[0/3] memory tiering: hot page selection

Message ID	20220408071222.219689-1-ying.huang@intel.com (mailing list archive)
Headers	show Return-Path: <owner-linux-mm@kvack.org> From: Huang Ying <ying.huang@intel.com> To: Peter Zijlstra <peterz@infradead.org>, Mel Gorman <mgorman@techsingularity.net>, Andrew Morton <akpm@linux-foundation.org> Cc: linux-mm@kvack.org, linux-kernel@vger.kernel.org, Huang Ying <ying.huang@intel.com>, Michal Hocko <mhocko@suse.com>, Rik van Riel <riel@surriel.com>, Dave Hansen <dave.hansen@linux.intel.com>, Yang Shi <shy828301@gmail.com>, Zi Yan <ziy@nvidia.com>, Wei Xu <weixugc@google.com>, osalvador <osalvador@suse.de>, Shakeel Butt <shakeelb@google.com>, Zhong Jiang <zhongjiang-ali@linux.alibaba.com> Subject: [PATCH 0/3] memory tiering: hot page selection Date: Fri, 8 Apr 2022 15:12:19 +0800 Message-Id: <20220408071222.219689-1-ying.huang@intel.com> MIME-Version: 1.0 Content-Transfer-Encoding: quoted-printable Sender: owner-linux-mm@kvack.org Precedence: bulk
Series	memory tiering: hot page selection \| expand [0/3] memory tiering: hot page selection [1/3] memory tiering: hot page selection with hint page fault latency [2/3] memory tiering: rate limit NUMA migration throughput [3/3] memory tiering: adjust hot threshold automatically

Message ID

20220408071222.219689-1-ying.huang@intel.com (mailing list archive)

Headers

From: Huang Ying <ying.huang@intel.com>
To: Peter Zijlstra <peterz@infradead.org>,
	Mel Gorman <mgorman@techsingularity.net>,
	Andrew Morton <akpm@linux-foundation.org>
Cc: linux-mm@kvack.org,
	linux-kernel@vger.kernel.org,
	Huang Ying <ying.huang@intel.com>,
	Michal Hocko <mhocko@suse.com>,
	Rik van Riel <riel@surriel.com>,
	Dave Hansen <dave.hansen@linux.intel.com>,
	Yang Shi <shy828301@gmail.com>,
	Zi Yan <ziy@nvidia.com>,
	Wei Xu <weixugc@google.com>,
	osalvador <osalvador@suse.de>,
	Shakeel Butt <shakeelb@google.com>,
	Zhong Jiang <zhongjiang-ali@linux.alibaba.com>
Subject: [PATCH 0/3] memory tiering: hot page selection
Date: Fri,  8 Apr 2022 15:12:19 +0800
Message-Id: <20220408071222.219689-1-ying.huang@intel.com>
MIME-Version: 1.0
Content-Transfer-Encoding: quoted-printable
Sender: owner-linux-mm@kvack.org
Precedence: bulk

Series

memory tiering: hot page selection | expand

Message

Huang, Ying April 8, 2022, 7:12 a.m. UTC

To optimize page placement in a memory tiering system with NUMA
balancing, the hot pages in the slow memory node need to be
identified.  Essentially, the original NUMA balancing implementation
selects and promote the mostly recently accessed (MRU) pages.  But the
recently accessed pages may be cold.  So in this patchset, we
implement a new hot page identification algorithm based on the latency
between NUMA balancing page table scanning and hint page fault.
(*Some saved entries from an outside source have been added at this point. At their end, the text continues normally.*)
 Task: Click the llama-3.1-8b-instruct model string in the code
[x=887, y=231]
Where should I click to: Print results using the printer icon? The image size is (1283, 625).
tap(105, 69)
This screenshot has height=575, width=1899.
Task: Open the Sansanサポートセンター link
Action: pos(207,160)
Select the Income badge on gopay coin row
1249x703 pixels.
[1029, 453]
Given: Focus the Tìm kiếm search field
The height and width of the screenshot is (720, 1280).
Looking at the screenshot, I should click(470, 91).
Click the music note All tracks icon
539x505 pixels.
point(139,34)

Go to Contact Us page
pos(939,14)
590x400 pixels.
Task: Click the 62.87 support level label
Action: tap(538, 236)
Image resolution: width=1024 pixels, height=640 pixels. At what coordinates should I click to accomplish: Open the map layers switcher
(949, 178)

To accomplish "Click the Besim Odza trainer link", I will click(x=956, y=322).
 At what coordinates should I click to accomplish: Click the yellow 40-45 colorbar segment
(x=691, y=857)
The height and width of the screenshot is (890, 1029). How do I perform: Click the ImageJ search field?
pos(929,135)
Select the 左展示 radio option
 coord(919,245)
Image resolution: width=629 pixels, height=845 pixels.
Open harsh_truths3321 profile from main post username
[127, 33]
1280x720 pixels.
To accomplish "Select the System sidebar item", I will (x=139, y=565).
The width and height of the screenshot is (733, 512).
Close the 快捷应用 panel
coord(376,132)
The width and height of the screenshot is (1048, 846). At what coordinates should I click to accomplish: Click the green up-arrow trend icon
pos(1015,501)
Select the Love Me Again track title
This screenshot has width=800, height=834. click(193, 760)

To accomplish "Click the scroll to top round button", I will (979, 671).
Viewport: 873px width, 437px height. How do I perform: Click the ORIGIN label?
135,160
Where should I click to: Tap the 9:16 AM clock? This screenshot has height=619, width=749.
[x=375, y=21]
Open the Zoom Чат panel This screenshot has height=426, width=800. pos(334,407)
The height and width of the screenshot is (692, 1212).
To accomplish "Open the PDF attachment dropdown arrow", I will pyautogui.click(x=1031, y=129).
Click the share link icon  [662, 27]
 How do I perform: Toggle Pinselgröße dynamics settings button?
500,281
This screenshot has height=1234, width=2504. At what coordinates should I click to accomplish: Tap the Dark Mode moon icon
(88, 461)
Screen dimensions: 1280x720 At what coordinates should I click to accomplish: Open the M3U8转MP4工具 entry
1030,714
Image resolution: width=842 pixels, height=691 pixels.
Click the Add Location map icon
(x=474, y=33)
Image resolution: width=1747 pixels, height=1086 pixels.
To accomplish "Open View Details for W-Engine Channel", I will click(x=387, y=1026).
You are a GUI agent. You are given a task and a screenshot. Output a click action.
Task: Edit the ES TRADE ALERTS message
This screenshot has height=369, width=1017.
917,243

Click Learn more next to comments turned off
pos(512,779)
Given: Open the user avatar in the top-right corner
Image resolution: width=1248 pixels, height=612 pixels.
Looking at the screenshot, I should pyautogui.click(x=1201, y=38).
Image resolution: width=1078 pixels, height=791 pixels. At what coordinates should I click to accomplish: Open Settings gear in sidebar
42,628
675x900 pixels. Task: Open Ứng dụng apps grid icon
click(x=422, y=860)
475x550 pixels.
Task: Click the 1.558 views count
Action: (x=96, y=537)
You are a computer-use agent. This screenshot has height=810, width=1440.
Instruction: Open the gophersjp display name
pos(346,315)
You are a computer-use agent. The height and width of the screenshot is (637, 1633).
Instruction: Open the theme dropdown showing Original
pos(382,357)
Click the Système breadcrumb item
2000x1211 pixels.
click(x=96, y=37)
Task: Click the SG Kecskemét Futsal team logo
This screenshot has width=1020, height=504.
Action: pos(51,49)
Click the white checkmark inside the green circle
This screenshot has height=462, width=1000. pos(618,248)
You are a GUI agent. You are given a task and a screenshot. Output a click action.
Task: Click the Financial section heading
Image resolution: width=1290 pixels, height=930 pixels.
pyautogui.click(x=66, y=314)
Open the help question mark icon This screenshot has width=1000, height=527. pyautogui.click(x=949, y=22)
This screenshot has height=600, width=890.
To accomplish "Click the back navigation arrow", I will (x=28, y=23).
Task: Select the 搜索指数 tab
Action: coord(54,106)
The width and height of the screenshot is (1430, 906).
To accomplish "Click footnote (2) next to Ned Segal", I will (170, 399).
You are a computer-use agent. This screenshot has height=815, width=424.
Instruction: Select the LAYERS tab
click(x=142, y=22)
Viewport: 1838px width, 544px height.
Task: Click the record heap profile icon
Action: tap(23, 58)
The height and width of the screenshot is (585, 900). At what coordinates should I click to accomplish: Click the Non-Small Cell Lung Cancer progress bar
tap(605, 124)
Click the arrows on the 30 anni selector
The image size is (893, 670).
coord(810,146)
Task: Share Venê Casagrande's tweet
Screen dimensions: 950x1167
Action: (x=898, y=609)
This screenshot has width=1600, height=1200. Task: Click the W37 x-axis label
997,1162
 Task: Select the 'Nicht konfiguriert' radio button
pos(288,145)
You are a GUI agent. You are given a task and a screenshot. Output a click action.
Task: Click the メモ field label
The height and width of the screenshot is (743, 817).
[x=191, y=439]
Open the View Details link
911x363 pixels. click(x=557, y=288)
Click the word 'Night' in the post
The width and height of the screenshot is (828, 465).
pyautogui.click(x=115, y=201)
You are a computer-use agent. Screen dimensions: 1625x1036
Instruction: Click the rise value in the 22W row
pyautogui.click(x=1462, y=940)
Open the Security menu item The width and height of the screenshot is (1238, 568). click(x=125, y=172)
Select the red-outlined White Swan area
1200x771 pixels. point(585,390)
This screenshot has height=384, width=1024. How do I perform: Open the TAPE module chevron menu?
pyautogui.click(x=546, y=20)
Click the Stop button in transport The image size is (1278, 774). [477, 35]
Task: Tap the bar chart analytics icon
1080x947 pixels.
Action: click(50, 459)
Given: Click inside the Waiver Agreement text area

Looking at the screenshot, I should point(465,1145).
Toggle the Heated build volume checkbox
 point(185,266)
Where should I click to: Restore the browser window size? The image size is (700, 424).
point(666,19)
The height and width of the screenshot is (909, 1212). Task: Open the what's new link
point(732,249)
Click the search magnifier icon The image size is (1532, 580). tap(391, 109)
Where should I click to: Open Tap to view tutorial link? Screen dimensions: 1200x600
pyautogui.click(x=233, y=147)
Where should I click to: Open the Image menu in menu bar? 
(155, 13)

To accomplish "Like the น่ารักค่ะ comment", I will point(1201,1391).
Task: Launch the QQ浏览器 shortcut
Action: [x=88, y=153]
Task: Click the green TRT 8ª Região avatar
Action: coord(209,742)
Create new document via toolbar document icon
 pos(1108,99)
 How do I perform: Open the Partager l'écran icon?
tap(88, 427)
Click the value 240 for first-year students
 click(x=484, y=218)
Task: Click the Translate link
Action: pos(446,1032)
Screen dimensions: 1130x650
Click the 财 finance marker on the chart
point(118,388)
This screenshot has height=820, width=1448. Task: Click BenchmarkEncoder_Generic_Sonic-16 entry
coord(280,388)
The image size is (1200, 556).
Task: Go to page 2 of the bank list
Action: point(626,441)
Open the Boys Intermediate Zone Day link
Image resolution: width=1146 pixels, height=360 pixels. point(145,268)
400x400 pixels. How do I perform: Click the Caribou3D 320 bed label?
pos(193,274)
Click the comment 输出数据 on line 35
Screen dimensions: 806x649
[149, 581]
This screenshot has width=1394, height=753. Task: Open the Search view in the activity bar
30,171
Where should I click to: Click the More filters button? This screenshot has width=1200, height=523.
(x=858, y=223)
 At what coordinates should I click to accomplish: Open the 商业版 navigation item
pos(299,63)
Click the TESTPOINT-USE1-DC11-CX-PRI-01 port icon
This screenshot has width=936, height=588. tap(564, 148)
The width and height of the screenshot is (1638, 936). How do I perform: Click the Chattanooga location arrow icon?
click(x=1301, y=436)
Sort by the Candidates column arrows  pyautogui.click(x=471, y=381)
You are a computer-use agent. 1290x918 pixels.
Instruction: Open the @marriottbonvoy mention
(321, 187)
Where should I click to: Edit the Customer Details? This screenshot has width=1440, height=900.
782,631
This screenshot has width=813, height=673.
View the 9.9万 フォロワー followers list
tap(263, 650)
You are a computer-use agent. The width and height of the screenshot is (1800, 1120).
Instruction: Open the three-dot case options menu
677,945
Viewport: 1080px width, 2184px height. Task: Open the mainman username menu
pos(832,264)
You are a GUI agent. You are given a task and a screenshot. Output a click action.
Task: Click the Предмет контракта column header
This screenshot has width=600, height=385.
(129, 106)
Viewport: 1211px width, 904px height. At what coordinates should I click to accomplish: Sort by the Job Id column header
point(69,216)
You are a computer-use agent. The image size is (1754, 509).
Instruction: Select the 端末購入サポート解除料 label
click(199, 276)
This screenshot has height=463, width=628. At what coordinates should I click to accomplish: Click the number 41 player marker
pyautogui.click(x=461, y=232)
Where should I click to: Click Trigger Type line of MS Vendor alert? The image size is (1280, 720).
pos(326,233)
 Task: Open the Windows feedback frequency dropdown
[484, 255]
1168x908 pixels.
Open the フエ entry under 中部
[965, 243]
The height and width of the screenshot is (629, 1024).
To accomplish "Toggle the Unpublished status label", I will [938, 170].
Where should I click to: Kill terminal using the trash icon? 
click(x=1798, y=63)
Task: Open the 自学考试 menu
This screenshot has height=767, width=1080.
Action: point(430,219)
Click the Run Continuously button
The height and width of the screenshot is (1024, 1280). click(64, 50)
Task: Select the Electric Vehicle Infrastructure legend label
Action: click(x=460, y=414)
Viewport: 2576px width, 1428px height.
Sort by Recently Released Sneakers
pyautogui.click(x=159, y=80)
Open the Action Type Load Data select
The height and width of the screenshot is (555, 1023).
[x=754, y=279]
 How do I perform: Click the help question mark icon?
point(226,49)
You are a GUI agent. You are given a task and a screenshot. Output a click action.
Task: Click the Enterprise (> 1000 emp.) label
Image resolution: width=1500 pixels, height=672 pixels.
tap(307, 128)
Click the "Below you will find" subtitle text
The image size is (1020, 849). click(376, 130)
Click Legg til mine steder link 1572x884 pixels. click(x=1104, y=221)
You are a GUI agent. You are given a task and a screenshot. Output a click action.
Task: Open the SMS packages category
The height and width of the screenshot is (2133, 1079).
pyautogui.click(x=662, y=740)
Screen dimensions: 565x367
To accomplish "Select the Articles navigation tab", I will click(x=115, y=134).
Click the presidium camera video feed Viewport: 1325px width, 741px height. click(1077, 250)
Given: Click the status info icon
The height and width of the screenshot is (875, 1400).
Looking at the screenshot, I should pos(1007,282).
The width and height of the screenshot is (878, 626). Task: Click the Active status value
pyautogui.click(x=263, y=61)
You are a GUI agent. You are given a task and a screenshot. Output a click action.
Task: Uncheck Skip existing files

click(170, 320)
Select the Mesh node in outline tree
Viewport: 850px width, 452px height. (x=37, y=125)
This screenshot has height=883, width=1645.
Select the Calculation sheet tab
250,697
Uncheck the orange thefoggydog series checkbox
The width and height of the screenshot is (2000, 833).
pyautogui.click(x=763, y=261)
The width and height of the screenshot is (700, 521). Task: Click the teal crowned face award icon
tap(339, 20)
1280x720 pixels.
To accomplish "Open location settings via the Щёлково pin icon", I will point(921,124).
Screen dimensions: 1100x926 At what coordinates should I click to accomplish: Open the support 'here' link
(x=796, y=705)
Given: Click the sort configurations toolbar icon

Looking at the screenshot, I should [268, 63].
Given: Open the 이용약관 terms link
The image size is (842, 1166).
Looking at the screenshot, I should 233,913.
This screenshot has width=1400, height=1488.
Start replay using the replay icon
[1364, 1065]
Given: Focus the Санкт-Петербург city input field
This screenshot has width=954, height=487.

And the hot page promotion can incur some overhead in the system.  To
control the overhead a simple promotion rate limit mechanism is
implemented.

The hot threshold used to identify the hot pages is workload dependent
usually.  So we also implemented a hot threshold automatic adjustment
algorithm.  The basic idea is to increase/decrease the hot threshold
to make the number of pages that pass the hot threshold (promote
candidate) near the rate limit.

We used the pmbench memory accessing benchmark tested the patchset on
a 2-socket server system with DRAM and PMEM installed.  The test
results are as follows,

		pmbench score		promote rate
		 (accesses/s)			MB/s
		-------------		------------
base		  146887704.1		       725.6
hot selection     165695601.2		       544.0
rate limit	  162814569.8		       165.2
auto adjustment	  170495294.0                  136.9

From the results above,

With hot page selection patch [1/3], the pmbench score increases about
12.8%, and promote rate (overhead) decreases about 25.0%, compared with
base kernel.

With rate limit patch [2/3], pmbench score decreases about 1.7%, and
promote rate decreases about 69.6%, compared with hot page selection
patch.

With threshold auto adjustment patch [3/3], pmbench score increases
about 4.7%, and promote rate decrease about 17.1%, compared with rate
limit patch.

Best Regards,
Huang, Ying

Comments

Andrew Morton April 9, 2022, 4:07 a.m. UTC | #1

On Fri,  8 Apr 2022 15:12:19 +0800 Huang Ying <ying.huang@intel.com> wrote:

> To optimize page placement in a memory tiering system with NUMA
> balancing, the hot pages in the slow memory node need to be
> identified.  Essentially, the original NUMA balancing implementation
> selects and promote the mostly recently accessed (MRU) pages.  But the
> recently accessed pages may be cold.

Wait.  What.  How on earth could the most recently accessed page be
considered "cold"?

Changelog needs work, please.

> So in this patchset, we
> implement a new hot page identification algorithm based on the latency
> between NUMA balancing page table scanning and hint page fault.

That sounds reasonable.

> And the hot page promotion can incur some overhead in the system.  To
> control the overhead a simple promotion rate limit mechanism is
> implemented.

That sounds like a hack to fix a problem you just added?  Maybe a
reasonable one..

> The hot threshold used to identify the hot pages is workload dependent
> usually.  So we also implemented a hot threshold automatic adjustment
> algorithm.  The basic idea is to increase/decrease the hot threshold
> to make the number of pages that pass the hot threshold (promote
> candidate) near the rate limit.

hot threshold is tweakable via debugfs.  So it's an unstable interface,
undocumented, may be withdrawn at any time, etc.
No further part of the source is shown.